Kasus tersebut berhubungan dengan putusan MK soal bukti rekaman yang dibawa oleh Sudirman Said dalam kasus papa minta saham. Lewat putusan MK, bukti rekaman yang dibawa Sudirman Said dinilai ilegal dan tak bisa digunakan sebagai bukti yang sah.
Baca pula:
Kinerja MK Dinilai Tak Optimal, Ini Rekomendasi Setara Institute
Menurut Hasani, seharusnya rekaman tersebut bisa digunakan dan sah sebagai bukti dalam persidangan. Hal ini karena bukti rekaman diperoleh dengan tidak melawan hukum.
"Padahal bukti rekaman yang didapat itu adalah bukti yang diperoleh bukan oleh penegak hukum. Jadi ibaratnya, kalau misal saya lagi berurusan dengan orang lalu saya merekam atau apa sebenarnya, itu bisa menjadi bukti dan bukti itu sah. Karena bukti itu saya yang memperoleh sebagai warna negara dan individu yang sedang berurusan dengan hukum," kata Hasani.
Dalam kasus tersebut, putusan soal bukti rekaman, menurut Hasani, menunjukkan kualitas putusan-putusan MK. Ia menilai, kasus tersebut sebagai contoh buruk kinerja MK dan hal itu dinilai negatif, berdasarkan hasil riset yang dilakukan oleh Setara Institute.

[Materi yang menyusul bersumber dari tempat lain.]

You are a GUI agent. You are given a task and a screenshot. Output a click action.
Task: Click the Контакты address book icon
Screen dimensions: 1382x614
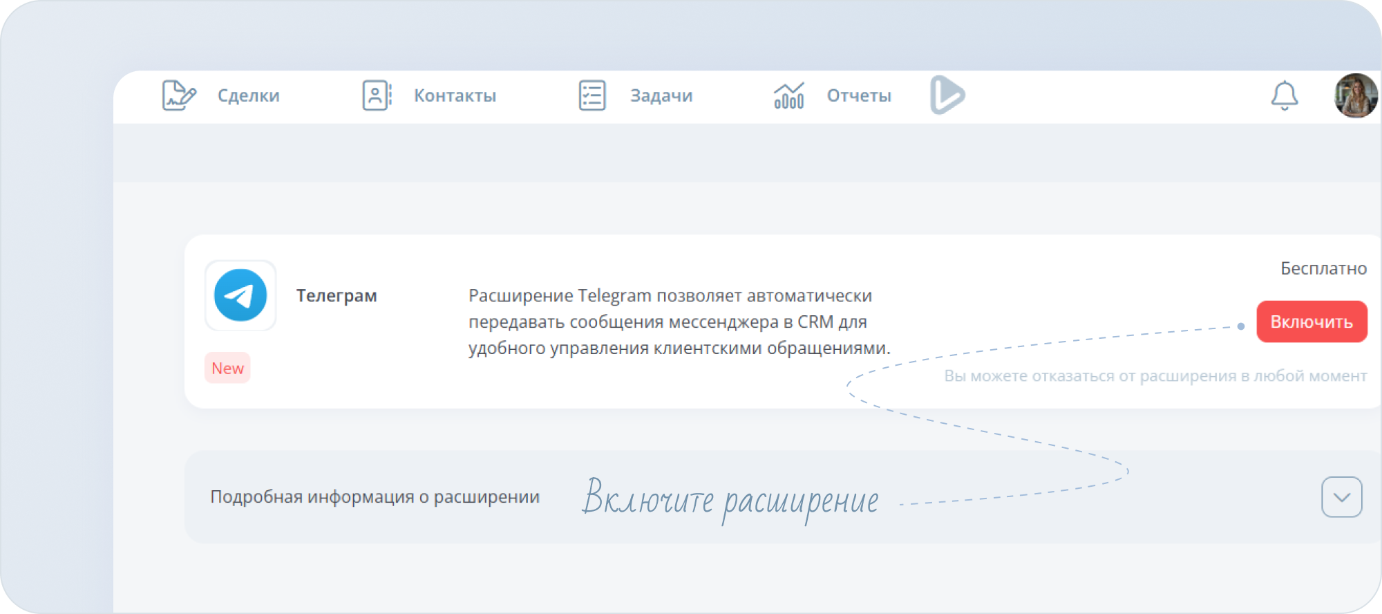pos(377,95)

Setiap tahun, sejak 10 tahun terakhir Setara Institute selalu melakukan riset tentang kinerja MK. Tahun ini, lembaga ini melakukan riset yang didasarkan atas putusan-putusan MK sejumlah 121 putusan. Penelitian juga menguji 258 pasal dalam 62 undang-undang yang berbeda.